As things stand today, there are five types of S&D provisions in the various WTO Agreements. They include: (a) provisions aimed at increasing trade opportunities of the developing countries; (b) provisions that require WTO Members to safeguard the interests of developing countries; (c) provisions relating to technical assistance; d) provisions permitting developing countries to assume lesser obligations; (e) provisions relating to transitional time periods. Out of them, only two i.e., (d) and (e) are legally binding and currently operational, others are nothing more than "best endeavour" clauses.

For the sake of better understanding, it is necessary to highlight some of the S&D provisions, which are/were operational in letter and to some extent in spirit too. For example, Article 65 of Trade Related Aspects of Intellectual Property Rights (TRIPS) Agreement allows five years transitional period for the developing countries and 11 years for the least developed countries to implement the agreement, whereas developed countries were required to implement the same within one year from the date of WTO Agreements coming into force. Similarly, a higher transition period is also provided for in Trade Related Investment Measures (TRIMS).

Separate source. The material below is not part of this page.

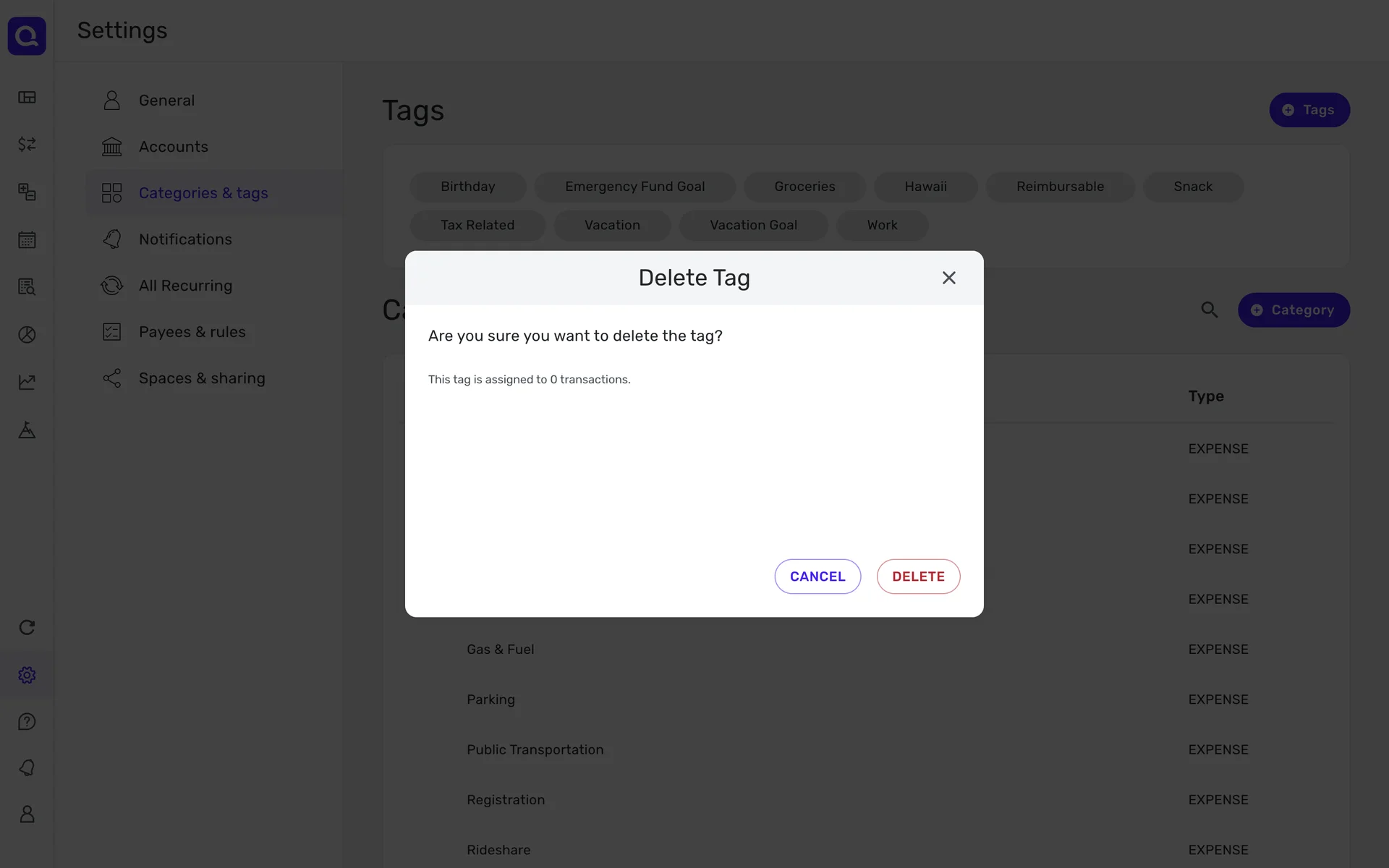Viewport: 1389px width, 868px height.
Task: Click the pie chart reports icon
Action: [x=27, y=335]
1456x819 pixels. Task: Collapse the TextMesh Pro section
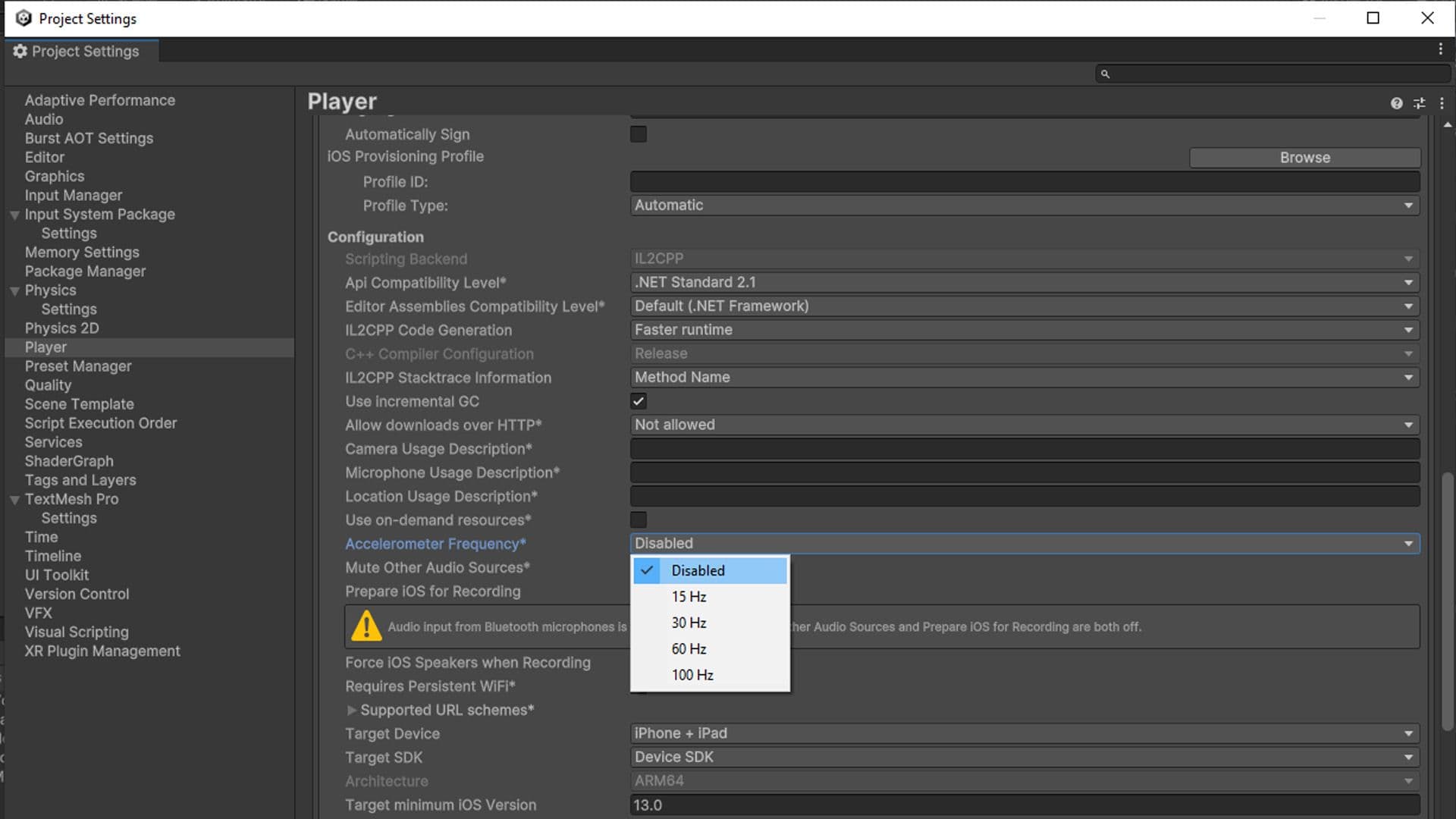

Likewise, Agreement on Agriculture (AoA) allows developing countries to undertake lower reduction commitments on tariffs and subsidies. Moreover, LDCs have no reduction commitment at all. Similar provisions are included in the Subsidies and Countervailing Measures (SCM) Agreement as well.

Since the real objective of incorporating S&D provisions ever since GATT era was to facilitate the process of developing countries’ integration into the global trading system, their effectiveness should be critically examined in the light of the following questions:

Firstly, are the commitments for preferential market access and treatment offered by developed countries meaningful relative to the constraints these countries face while integrating themselves into the world trading system? The main problem with the preferential market access has been that they do not provide secure and predictable markets to the developing countries’ entrepreneurs due to the unilateral nature of preference, which can be changed at the whim and fancy of the importing country.

Secondly, is the international technical assistance in support of LDCs, for example, adequate and effective? The answer to this question is negative, because there has not been any known instance of technical assistance being instrumental in addressing the supply side constraints of the LDCs.

Thirdly, does the flexibility offered to these countries in meeting their WTO commitments contribute to their long-term trade and development objectives? There is no satisfactory answer to this question either, because the time-bound derogation at the first place is arbitrary and has no logical basis, let alone economic rationale.

Developed countries too, have been provided de-facto S&D treatments by two Agreements, namely AoA and Agreement on Textile and Clothing (ATC). In the case of both the Agreements, they have been provided with fairly liberal time frame to remedy the trade distorting measures. On top of that they have also been given the opportunity to decide as to what modality would they like to adopt for phasing out these measures.

Since developed countries have been effectively utilising all the de-facto S&D treatment provided to them, they have no reason to complain. On the other hand, developing countries are using only a few of the de-jure S&D provisions and know pretty well that other S&D provisions will never be implemented – if left at the mercy of the developed countries. Therefore, they have every reason to demand justice. The only way they could do so at the WTO is tie up the negotiations on S&D provisions with that of Singapore issues (competition, investment and transparency in government procurement), which are of significance to the developed countries. At a bare minimum they should demand full and faithful implementation of all the S&D provisions contained in the WTO Agreements.